Mutations in the ATP1A2 gene, but not in the same phosphorylation consensus sequence, have previously been recognised as responsible for familial hemiplegic migraine type II (FHM2), a disease with symptoms partially overlapping those of AHC,11 and FHM2 associated with benign familial infantile convulsions (BFIC).12 Also the FHM2 mutations described so far seem to have a loss of function effect when tested in eucaryotic cells, indicating that haploinsufficiency of ATP1A2 caused by loss of a single allele leads to FHM2. The pathogenic mechanism leading to aura and migraine in FHM2 might involve two synergistic events: an increase in extracellular K+, producing wide cortical depolarisation, and an increase in intracellular Na+, which enhances intracellular Ca2+ through a decreased Na–Ca exchanger function. Supporting this is evidence that the α2 subunit distribution on the plasma membrane coincides with the localisation of the Na–Ca exchanger in neurons and astrocytes.19 At this point, the hypothesis formulated by Lance20 of AHC being a variant of migraine, could be better reformulated based on our findings, which demonstrate allelism between AHC and FHM2.

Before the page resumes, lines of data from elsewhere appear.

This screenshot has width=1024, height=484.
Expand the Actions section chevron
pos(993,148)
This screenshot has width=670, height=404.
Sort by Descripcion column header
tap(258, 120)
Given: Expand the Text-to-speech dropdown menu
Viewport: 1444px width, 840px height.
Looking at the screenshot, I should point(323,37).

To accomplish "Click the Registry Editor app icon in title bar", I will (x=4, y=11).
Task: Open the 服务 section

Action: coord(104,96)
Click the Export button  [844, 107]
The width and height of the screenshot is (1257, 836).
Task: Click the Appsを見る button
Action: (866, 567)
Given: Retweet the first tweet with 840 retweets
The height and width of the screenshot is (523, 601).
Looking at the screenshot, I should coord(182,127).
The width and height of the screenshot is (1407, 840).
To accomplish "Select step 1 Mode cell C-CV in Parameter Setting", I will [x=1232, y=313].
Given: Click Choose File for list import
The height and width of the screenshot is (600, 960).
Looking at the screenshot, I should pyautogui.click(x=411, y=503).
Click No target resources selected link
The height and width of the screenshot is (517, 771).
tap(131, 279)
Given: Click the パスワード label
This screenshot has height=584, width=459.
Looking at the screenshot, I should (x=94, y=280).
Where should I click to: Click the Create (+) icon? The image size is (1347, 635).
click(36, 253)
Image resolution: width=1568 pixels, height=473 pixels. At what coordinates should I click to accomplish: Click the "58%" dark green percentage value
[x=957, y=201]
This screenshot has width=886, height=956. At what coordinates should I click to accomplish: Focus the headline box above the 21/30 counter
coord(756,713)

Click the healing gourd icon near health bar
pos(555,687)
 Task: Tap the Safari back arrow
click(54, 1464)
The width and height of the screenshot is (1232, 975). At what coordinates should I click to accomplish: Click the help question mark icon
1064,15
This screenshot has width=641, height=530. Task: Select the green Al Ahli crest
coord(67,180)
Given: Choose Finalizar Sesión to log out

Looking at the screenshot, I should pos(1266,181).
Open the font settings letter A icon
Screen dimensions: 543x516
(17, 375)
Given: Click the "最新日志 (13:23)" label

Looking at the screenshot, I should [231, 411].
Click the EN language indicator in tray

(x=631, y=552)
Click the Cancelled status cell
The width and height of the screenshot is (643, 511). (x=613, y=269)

We wish to thank the AHC patients, their families, the Italian Association of Alternating Hemiplegia (AISEA), and the Agarini Foundation for their invaluable support of this work. We are also grateful to T Granata, E Veneselli for referral of subjects, ME Raggi for karyotype analysis, R Giorda, MG D’Angelo, L Atorino and L Silvestri for significant contributions and advice.
The name of the tenth author of this paper (Boneschi FM) has been listed incorrectly and should read: Martinelli Boneschi F.
GC and VB are supported by the EU “EUROHEAD” grant.
Conflict of interest: none declared.